I hope your daughter finishes her degree. Our world needs more people with training in the humanities — the subjects which help keep us human. And if she wants to be a farmer, then, well. . . .
Blessings and Bear hugs.
I wonder what my mother dreamt I would one day grow up to do, you know, when she was holding her baby or chasing his toddling ass down the hall.
I see nothing wrong with giving farming a go, as long as she has other options to fall back on if things don't work out.
But playing football in lingerie? Imagine ruining your best lacy knickers and bra set with rips and mud and possibly blood from scrapes and banged noses, not to mention how little bodily protection a teddy would give.
An interesting post . I like your honesty and writing. Been there and done that…..when it comes to the generation incompatibility when my daughter was a teenager. Even with an Arts degree she ran away with the circus much to our alarm but what can you do? Just hope they grow up and be sensible.Continue to love them and have faith in them. It happened in the end when she became a production manager at the Sydney Opera house. Now that she is a mother, she has apologised for causing concern during her teenage years and she is the most loving, caring and adorable daughter.
To be a farmer requires capital. Has your daughter thought about that? Or perhaps she meant working on a farm, which is a position of a low paid labourer.
I quite like blogs that wander into unsafe territories.

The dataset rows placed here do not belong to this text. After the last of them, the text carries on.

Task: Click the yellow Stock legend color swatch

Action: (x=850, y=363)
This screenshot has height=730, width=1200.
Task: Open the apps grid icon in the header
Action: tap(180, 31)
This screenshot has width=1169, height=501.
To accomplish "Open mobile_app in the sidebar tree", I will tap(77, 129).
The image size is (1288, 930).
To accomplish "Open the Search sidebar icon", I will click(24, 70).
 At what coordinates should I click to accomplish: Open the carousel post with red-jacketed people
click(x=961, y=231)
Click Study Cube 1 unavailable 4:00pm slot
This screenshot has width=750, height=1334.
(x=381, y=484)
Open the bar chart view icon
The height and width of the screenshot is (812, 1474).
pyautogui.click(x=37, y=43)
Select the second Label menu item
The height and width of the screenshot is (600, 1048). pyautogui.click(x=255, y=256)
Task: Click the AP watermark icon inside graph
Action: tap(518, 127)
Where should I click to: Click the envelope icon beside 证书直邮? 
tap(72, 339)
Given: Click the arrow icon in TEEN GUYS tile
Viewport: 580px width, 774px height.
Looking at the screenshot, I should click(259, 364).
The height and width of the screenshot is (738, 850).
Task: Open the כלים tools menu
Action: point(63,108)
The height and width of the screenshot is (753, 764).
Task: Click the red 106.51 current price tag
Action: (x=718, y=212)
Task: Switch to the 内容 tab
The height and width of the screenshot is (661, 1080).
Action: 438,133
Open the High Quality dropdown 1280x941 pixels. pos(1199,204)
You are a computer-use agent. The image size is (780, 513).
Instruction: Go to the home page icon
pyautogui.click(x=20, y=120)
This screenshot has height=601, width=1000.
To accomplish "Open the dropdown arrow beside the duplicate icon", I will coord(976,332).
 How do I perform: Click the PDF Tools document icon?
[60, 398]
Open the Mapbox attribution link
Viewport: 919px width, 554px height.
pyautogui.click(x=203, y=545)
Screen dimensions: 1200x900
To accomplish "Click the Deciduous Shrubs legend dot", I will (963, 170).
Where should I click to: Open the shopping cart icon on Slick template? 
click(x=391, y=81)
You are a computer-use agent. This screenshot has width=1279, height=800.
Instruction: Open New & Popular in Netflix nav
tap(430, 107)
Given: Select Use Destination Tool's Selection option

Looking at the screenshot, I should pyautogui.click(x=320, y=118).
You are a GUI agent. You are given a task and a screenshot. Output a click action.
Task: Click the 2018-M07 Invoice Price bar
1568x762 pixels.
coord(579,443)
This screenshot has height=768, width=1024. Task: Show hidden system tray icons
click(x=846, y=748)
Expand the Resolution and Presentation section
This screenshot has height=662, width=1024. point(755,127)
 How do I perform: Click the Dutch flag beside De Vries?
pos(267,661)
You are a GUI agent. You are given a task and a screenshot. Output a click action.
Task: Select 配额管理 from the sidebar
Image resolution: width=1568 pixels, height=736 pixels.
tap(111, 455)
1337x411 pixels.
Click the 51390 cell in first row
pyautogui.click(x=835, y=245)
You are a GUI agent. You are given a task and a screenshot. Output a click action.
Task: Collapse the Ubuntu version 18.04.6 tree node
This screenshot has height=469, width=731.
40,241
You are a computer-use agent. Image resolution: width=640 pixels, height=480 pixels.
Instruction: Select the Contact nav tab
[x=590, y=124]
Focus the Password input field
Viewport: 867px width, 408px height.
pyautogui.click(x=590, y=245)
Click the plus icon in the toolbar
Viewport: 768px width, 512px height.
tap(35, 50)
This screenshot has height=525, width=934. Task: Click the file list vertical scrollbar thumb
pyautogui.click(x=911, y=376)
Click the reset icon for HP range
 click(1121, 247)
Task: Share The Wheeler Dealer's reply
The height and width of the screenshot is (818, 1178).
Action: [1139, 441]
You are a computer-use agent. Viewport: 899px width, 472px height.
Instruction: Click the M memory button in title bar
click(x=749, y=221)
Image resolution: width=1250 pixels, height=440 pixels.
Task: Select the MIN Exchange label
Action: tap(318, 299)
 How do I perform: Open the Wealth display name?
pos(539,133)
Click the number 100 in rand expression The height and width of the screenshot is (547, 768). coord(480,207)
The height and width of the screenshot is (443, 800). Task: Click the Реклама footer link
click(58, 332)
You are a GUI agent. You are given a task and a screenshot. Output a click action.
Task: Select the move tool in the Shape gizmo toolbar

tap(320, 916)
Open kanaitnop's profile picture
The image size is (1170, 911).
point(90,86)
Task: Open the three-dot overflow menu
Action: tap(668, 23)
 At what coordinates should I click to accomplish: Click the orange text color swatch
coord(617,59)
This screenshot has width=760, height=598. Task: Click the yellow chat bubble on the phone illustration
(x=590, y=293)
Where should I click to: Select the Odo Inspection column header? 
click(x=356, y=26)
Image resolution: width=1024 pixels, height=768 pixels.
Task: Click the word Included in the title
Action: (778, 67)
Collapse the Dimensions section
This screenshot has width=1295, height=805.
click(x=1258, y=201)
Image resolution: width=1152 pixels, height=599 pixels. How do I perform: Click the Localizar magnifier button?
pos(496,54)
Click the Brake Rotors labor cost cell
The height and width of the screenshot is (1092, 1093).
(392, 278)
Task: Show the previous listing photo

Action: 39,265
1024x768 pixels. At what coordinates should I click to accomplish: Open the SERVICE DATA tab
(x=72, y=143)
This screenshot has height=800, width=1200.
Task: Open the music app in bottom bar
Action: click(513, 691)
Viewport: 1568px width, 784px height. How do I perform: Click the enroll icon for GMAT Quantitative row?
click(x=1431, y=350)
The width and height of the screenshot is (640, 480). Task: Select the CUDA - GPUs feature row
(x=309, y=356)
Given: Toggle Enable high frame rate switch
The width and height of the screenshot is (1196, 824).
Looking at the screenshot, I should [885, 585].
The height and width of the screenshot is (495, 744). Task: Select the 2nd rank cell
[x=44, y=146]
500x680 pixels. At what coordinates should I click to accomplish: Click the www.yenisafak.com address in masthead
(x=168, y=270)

I hope the football underwear is good tough stuff and not flimsy see-through synthetics. Methinks they protest too much, and the results sound absolutely stupid. Pointless gesturing, in my view.
When my daughter came to stay with me she wanted to be an actress—she was almost 18 at the time—and so I wrote her a play, a dramatic monologue actually, and I think the sight of all those words on the page put her off; we never heard about it again. I’m not sure how I would have felt had she wanted to be a farmer or even a gardener given my own feelings towards horticulture. At the time she was supposed to be going to college but that never lasted. That did disappoint me since I’ve always regretted not going to university, getting in with a bunch or writers and finding my true calling when I had the stamina to do something about it. But I was supportive and soon after she got a job in the Civil Service and she’s been there ever since. It’s a boring job but secure and she’ll have a tidy pension. Idiot that I am I cashed mine in when I left. Then one day she told me she was going to take an Open University degree in Psychology. I was supportive—that’s what dad’s are supposed to be—and, in a few months she’ll have that very degree. She’s not expecting a 1st—a bit too much to ask for since she’s been working full time—but a 2nd would be good. The question then will be: Is she going to pack in her secure job and head off to the private sector or look for a shift within the Civil Service? That is the good thing about her job but how many jobs are there likely to be in the near future for 32-year-olds wanting to start afresh? I hope something works out for her. I’m quite good at not meddling in my daughter’s life or even showing disapproval not that she ever gives me much cause for concern. All the available evidence points to her being content with her life with occasional flashes of actual happiness. The only thing I have in common with her husband is that he also sports a beard. He’s a nice enough guy but I struggle to talk to him; Carrie has no such problems. He likes motor bikes, the outdoors and mechanical things, also he’s not much of a reader. Since my daughter is so much like me I just don’t get it. But it’s her that’s got to live with him and not me.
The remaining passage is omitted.